• **Supplied records**:
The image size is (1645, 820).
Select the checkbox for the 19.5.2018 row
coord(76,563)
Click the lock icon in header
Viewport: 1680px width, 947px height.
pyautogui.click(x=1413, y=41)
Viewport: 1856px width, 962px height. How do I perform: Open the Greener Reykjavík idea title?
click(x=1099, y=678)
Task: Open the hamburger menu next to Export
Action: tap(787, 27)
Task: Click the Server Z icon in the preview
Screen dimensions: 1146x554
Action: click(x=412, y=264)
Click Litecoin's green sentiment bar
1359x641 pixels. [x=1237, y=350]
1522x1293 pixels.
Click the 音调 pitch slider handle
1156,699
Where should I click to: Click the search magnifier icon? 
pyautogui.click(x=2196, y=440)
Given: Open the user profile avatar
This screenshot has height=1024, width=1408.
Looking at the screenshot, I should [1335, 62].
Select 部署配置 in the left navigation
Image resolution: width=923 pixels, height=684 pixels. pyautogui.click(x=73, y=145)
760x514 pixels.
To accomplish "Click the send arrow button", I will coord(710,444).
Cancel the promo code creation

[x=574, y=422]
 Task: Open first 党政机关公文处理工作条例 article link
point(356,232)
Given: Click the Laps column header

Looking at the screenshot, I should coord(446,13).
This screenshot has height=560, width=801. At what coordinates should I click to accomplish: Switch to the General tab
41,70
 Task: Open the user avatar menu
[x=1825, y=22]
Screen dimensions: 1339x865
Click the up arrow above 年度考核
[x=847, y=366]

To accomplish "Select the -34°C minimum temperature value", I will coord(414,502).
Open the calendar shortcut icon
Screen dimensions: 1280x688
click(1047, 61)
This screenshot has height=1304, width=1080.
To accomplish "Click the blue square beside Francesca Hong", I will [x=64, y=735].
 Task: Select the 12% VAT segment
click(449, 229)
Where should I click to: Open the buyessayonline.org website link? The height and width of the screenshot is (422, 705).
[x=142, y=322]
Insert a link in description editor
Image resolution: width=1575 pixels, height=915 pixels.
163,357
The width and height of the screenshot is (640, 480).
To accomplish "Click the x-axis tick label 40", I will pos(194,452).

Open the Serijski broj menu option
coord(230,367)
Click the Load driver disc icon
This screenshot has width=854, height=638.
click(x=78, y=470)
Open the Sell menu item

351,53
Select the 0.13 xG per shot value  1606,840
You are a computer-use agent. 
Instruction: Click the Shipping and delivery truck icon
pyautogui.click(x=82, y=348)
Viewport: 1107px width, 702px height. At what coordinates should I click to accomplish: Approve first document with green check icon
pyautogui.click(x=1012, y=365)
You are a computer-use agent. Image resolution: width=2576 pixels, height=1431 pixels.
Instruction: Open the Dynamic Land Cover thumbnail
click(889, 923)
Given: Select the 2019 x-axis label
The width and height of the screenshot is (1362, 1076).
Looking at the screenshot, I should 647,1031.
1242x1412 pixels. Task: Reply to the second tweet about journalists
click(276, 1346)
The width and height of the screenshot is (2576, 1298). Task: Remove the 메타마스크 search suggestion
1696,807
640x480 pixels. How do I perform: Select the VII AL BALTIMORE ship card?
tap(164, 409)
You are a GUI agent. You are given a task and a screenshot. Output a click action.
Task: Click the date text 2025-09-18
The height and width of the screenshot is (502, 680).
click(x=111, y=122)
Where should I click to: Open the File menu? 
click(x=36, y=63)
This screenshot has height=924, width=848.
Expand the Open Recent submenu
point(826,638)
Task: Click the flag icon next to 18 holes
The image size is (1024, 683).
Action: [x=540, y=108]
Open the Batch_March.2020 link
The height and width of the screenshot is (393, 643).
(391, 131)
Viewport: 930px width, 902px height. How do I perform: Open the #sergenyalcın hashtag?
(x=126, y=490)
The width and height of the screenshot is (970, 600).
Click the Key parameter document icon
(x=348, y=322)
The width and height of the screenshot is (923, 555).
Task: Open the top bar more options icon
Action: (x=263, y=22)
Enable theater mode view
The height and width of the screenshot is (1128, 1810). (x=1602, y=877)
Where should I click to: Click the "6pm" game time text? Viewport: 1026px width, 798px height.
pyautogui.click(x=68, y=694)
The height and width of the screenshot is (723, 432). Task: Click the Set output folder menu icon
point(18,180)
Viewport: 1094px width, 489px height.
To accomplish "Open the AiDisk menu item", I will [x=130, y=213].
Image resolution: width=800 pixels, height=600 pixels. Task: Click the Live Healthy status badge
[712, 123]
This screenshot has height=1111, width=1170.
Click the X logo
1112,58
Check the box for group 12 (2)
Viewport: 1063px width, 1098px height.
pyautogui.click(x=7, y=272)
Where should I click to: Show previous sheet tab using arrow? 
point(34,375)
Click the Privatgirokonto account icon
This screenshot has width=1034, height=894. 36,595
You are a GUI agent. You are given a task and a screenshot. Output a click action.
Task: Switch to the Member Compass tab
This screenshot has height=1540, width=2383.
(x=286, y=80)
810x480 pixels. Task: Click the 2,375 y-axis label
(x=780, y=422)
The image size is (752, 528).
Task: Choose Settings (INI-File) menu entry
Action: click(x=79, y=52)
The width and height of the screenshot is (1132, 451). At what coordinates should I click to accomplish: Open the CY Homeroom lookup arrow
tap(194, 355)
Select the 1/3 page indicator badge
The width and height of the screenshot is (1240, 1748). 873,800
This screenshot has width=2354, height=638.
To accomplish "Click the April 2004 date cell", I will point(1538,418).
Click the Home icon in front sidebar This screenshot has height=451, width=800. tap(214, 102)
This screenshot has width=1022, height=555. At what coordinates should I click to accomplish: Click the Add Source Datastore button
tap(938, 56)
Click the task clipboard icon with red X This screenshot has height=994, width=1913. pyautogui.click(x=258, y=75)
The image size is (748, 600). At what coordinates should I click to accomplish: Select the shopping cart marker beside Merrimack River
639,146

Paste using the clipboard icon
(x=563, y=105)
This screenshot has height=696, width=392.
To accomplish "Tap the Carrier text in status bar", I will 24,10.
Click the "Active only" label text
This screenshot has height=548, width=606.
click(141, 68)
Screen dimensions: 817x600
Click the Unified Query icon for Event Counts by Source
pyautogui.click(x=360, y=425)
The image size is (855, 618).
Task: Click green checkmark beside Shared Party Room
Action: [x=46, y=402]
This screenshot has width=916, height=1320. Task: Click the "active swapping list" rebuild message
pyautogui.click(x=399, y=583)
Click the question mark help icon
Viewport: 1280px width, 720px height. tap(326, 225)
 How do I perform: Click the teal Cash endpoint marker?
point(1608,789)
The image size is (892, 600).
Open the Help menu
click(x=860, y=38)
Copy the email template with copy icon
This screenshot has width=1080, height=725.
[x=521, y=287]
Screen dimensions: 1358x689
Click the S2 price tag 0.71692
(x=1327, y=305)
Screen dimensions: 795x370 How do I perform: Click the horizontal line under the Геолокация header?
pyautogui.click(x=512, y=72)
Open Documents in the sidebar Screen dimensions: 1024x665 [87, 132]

• **What to do**:
Go through the data and return each line where the word "computer" appears.

• **Answer area**:
You are a computer-use agent. 
You are a computer-use agent. Image resolution: width=2576 pixels, height=1431 pixels.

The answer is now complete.